Combater os gases das estufas – é mais do que CO2
- Este relatório conclui que a quantidade de CO2 que ainda pode ser liberada é de cerca de 400 Gt de CO2, se quisermos ter 67% de chance de ficar abaixo de 1,5C (em comparação com o período de 1850-1900).
- Este orçamento é de magnitude semelhante ao que foi avaliado no SR1.5, e ligeiramente maior que o AR5, devido a melhorias na forma como os cientistas calculam o orçamento.

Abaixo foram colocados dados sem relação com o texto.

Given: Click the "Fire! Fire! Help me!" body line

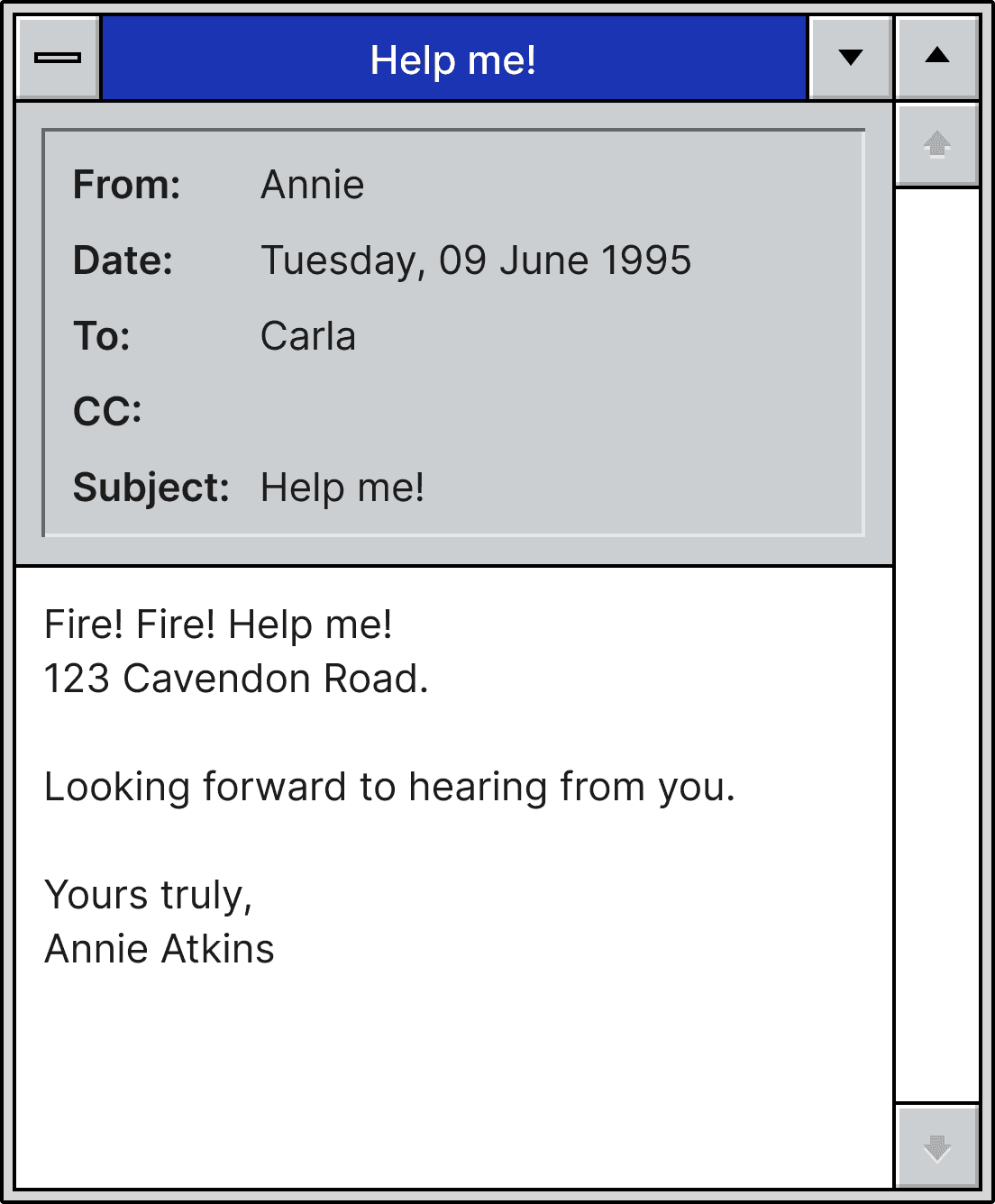Looking at the screenshot, I should pos(218,625).
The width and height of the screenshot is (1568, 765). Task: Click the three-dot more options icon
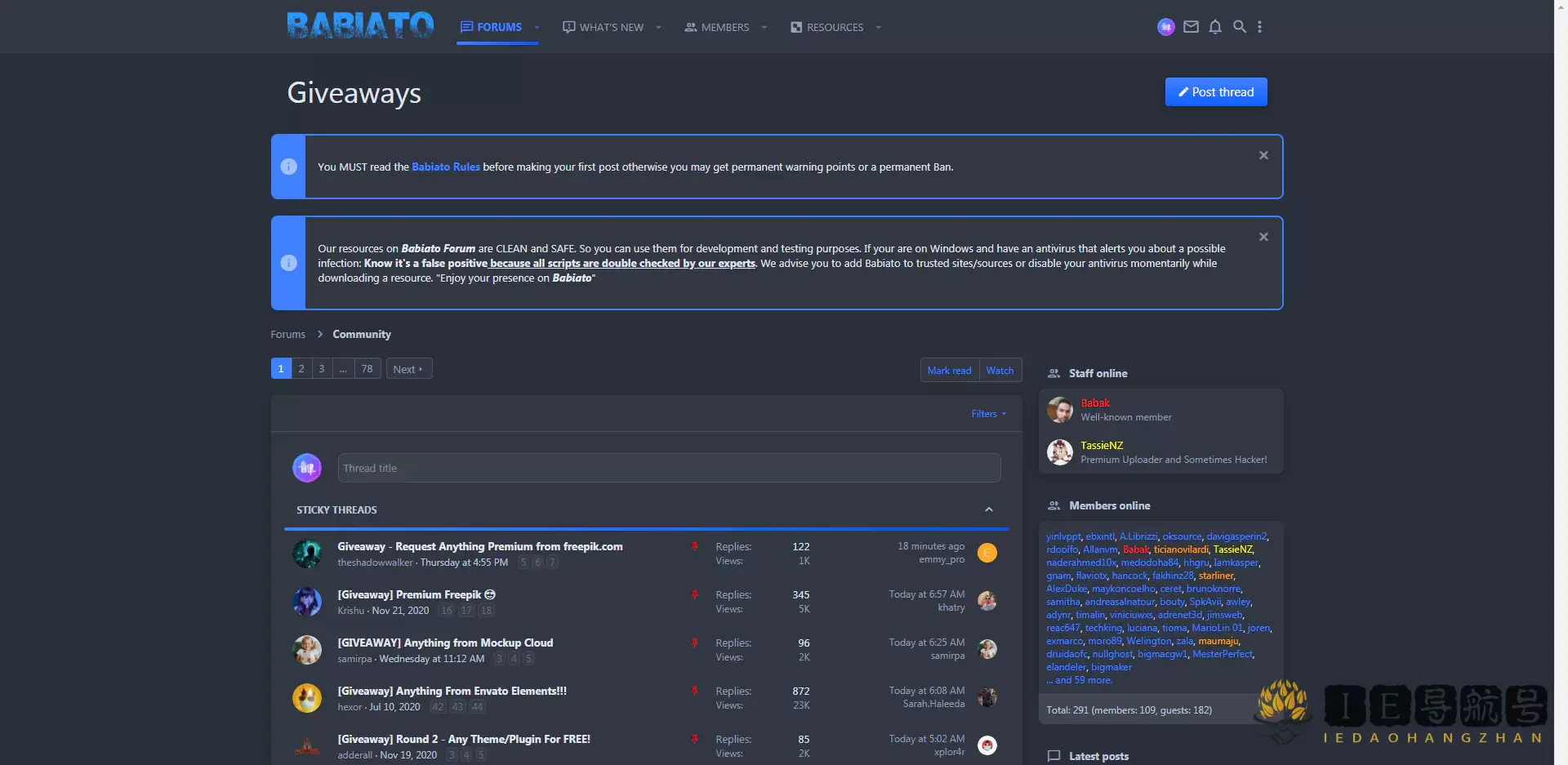point(1259,27)
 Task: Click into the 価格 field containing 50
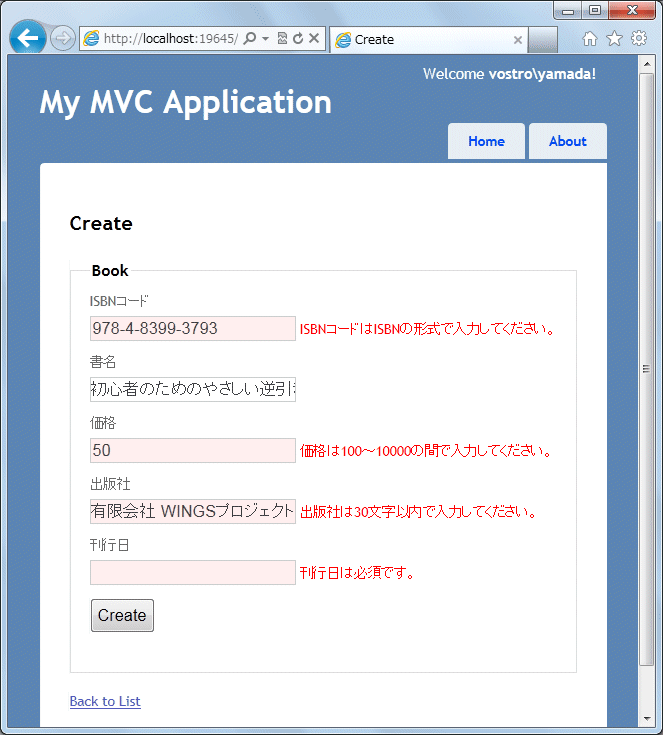tap(192, 450)
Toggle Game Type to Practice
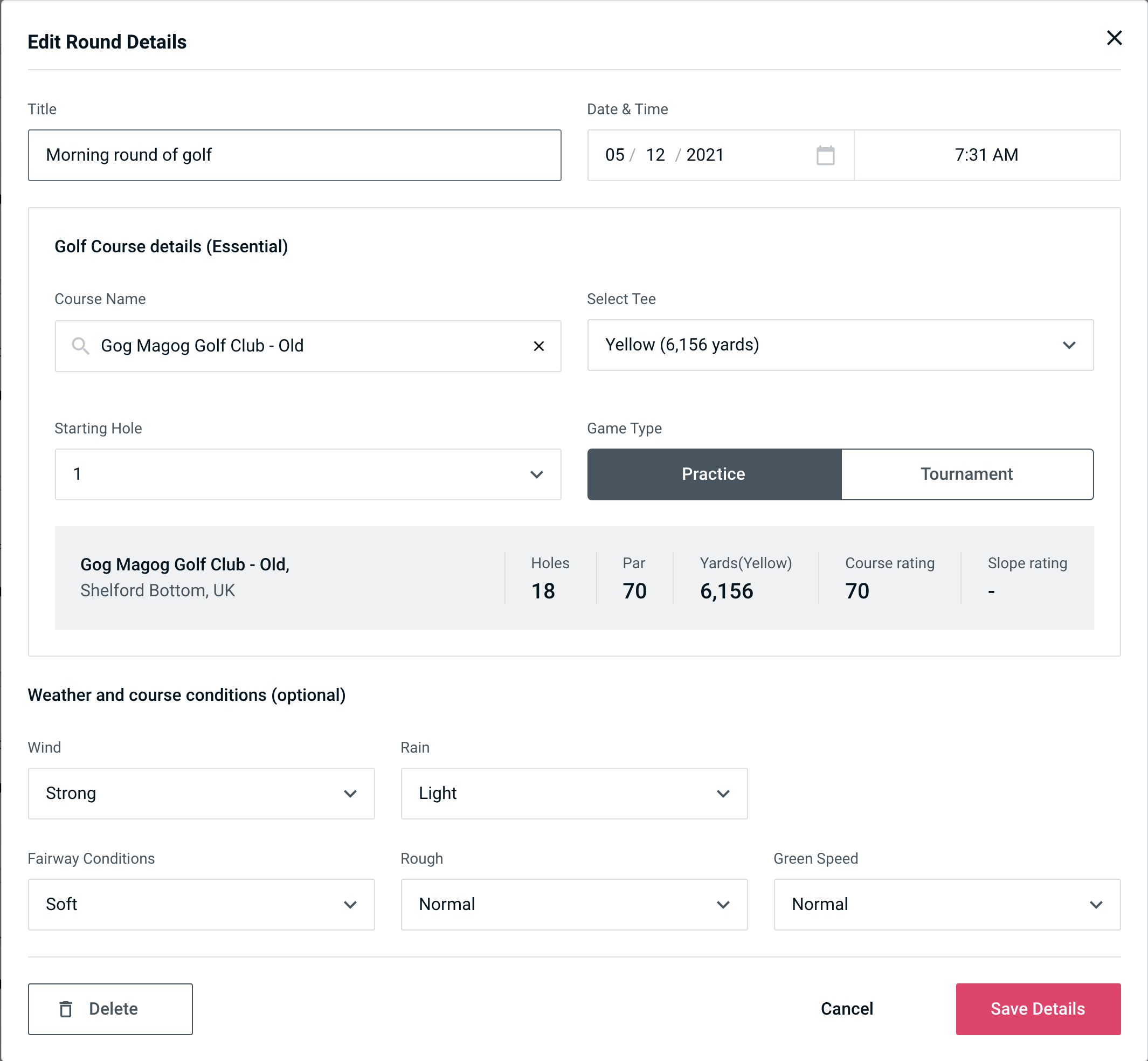The image size is (1148, 1061). pyautogui.click(x=713, y=475)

- AR6 é a primeira avaliação do IPCC a incluir um capítulo (Capítulo 6) dedicado aos chamados “poluentes climáticos de curta duração”, como aerossóis, partículas e outros gases reativos (como o ozônio) que resistem na atmosfera de algumas horas a alguns meses. Eles também incluem o metano, que tem uma vida útil de cerca de 12 anos.
- O relatório conclui que as concentrações de metano e óxido nitroso são agora mais altas do que em qualquer ponto nos últimos 800.000 anos e diz que restrições rigorosas de metano são vitais para frear o aquecimento global. As concentrações de CO2 são sem precedentes pelo menos nos últimos 2 milhões de anos.
- Reduções fortes, rápidas e sustentadas nas emissões de metano também limitariam o efeito de aquecimento resultante da diminuição da poluição por aerossóis e melhorariam a qualidade do ar.
- Nota: aerossóis como dióxido de enxofre (SO2) e óxidos nitrosos (NO2) são responsáveis pela poluição do ar, frequentemente encontrados em níveis concentrados nas cidades, por exemplo. Eles causam 4,2 milhões de mortes prematuras por ano, mas também trazem temporariamente um efeito de resfriamento para a atmosfera.
- Acabar com a poluição por aerossóis teria benefícios para a saúde e o financiamento, mas seu efeito de mascaramento sobre o aquecimento global se elevará. A redução das emissões de metano também oferecerá um forte co-benefício de equilibrar o aquecimento que virá quando este efeito de mascaramento terminar.